GLEE/docs/tutorials/training.md

# Training

From the previous tutorials, you may now have a custom model and a data loader.
To run training, users typically have a preference in one of the following two styles:

### Custom Training Loop

With a model and a data loader ready, everything else needed to write a training loop can
be found in PyTorch, and you are free to write the training loop yourself.
This style allows researchers to manage the entire training logic more clearly and have full control.
One such example is provided in [tools/plain_train_net.py](../../tools/plain_train_net.py).

Any customization on the training logic is then easily controlled by the user.

### Trainer Abstraction

We also provide a standardized "trainer" abstraction with a
hook system that helps simplify the standard training behavior.
It includes the following two instantiations:

* [SimpleTrainer](../modules/engine.html#detectron2.engine.SimpleTrainer)
  provides a minimal training loop for single-cost single-optimizer single-data-source training, with nothing else.
  Other tasks (checkpointing, logging, etc) can be implemented using
  [the hook system](../modules/engine.html#detectron2.engine.HookBase).
* [DefaultTrainer](../modules/engine.html#detectron2.engine.defaults.DefaultTrainer) is a `SimpleTrainer` initialized from a
  yacs config, used by
  [tools/train_net.py](../../tools/train_net.py) and many scripts.
  It includes more standard default behaviors that one might want to opt in,
  including default configurations for optimizer, learning rate schedule,
  logging, evaluation, checkpointing etc.

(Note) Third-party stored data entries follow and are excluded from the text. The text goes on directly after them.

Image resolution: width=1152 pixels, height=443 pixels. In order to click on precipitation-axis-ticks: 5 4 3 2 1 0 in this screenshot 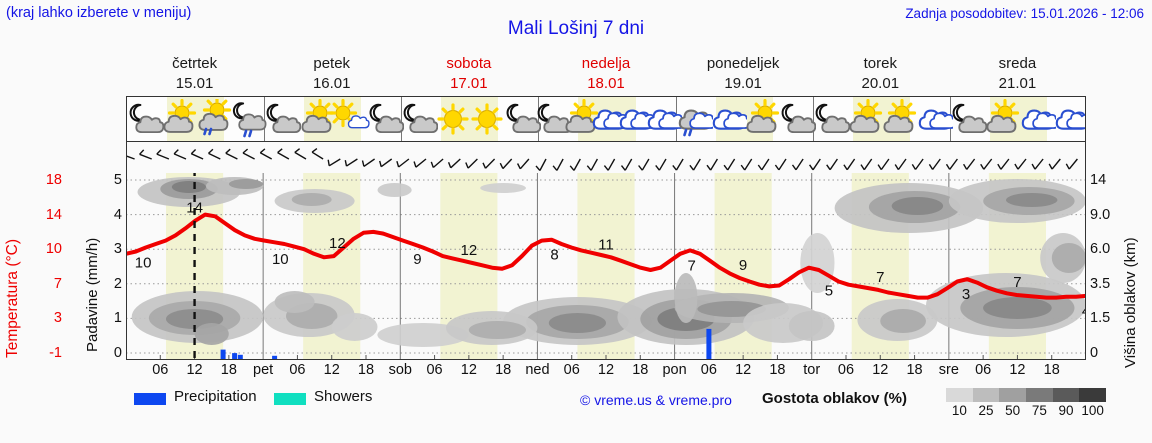, I will do `click(111, 265)`.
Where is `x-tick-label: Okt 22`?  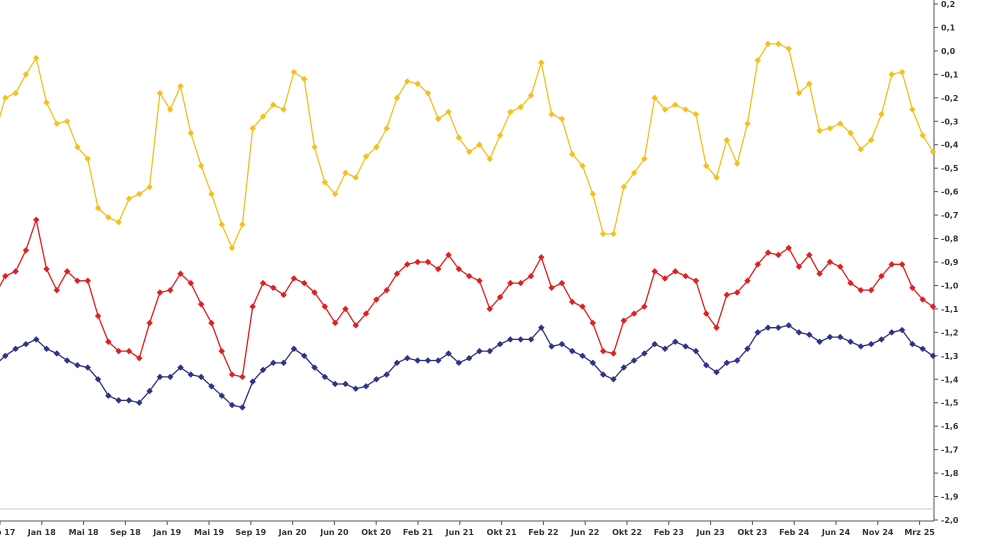
x-tick-label: Okt 22 is located at coordinates (627, 532).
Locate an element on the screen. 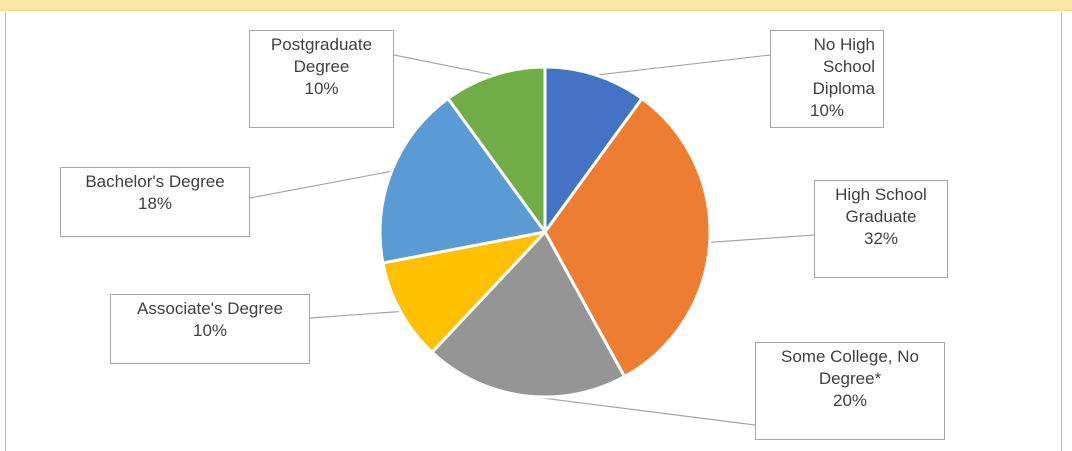 Image resolution: width=1072 pixels, height=451 pixels. data-label-bachelors-degree: Bachelor's Degree 18% is located at coordinates (155, 202).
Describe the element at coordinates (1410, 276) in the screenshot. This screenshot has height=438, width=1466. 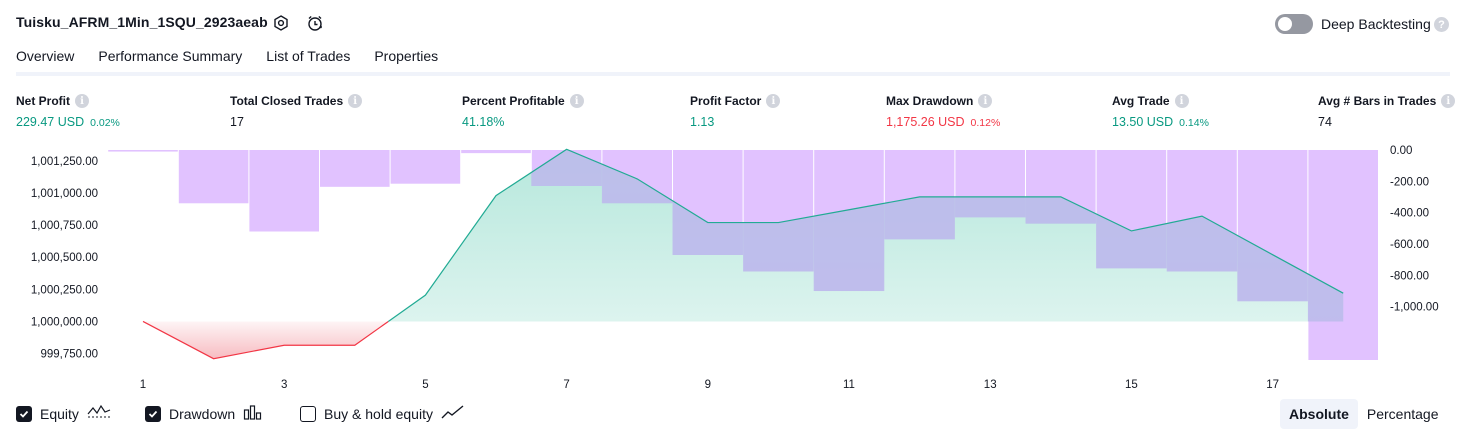
I see `right-axis-tick-label: -800.00` at that location.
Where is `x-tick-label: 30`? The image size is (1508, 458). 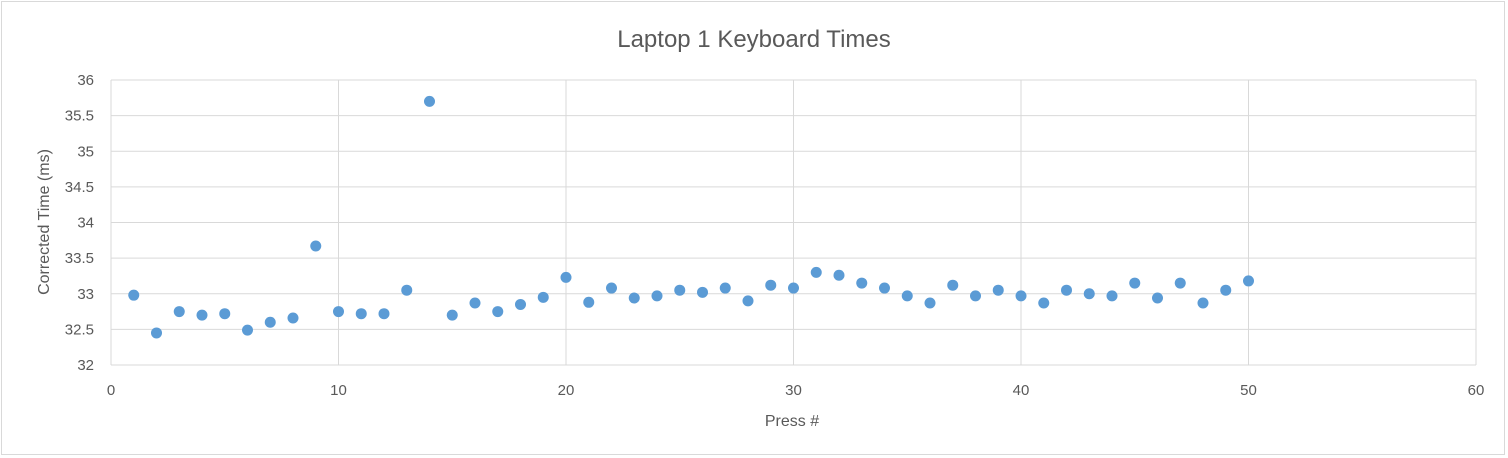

To customize a `DefaultTrainer`:

1. For simple customizations (e.g. change optimizer, evaluator, LR scheduler, data loader, etc.), overwrite [its methods](../modules/engine.html#detectron2.engine.defaults.DefaultTrainer) in a subclass, just like [tools/train_net.py](../../tools/train_net.py).
2. For extra tasks during training, check the
   [hook system](../modules/engine.html#detectron2.engine.HookBase) to see if it's supported.

   As an example, to print hello during training:
   ```python
   class HelloHook(HookBase):
     def after_step(self):
       if self.trainer.iter % 100 == 0:
         print(f"Hello at iteration {self.trainer.iter}!")
   ```
3. Using a trainer+hook system means there will always be some non-standard behaviors that cannot be supported, especially in research.
   For this reason, we intentionally keep the trainer & hook system minimal, rather than powerful.
   If anything cannot be achieved by such a system, it's easier to start from [tools/plain_train_net.py](../../tools/plain_train_net.py) to implement custom training logic manually.

### Logging of Metrics

During training, detectron2 models and trainer put metrics to a centralized [EventStorage](../modules/utils.html#detectron2.utils.events.EventStorage).
You can use the following code to access it and log metrics to it:
```python
from detectron2.utils.events import get_event_storage

# inside the model:
if self.training:
  value = # compute the value from inputs
  storage = get_event_storage()
  storage.put_scalar("some_accuracy", value)
```

Refer to its documentation for more details.

Metrics are then written to various destinations with [EventWriter](../modules/utils.html#module-detectron2.utils.events).
DefaultTrainer enables a few `EventWriter` with default configurations.
See above for how to customize them.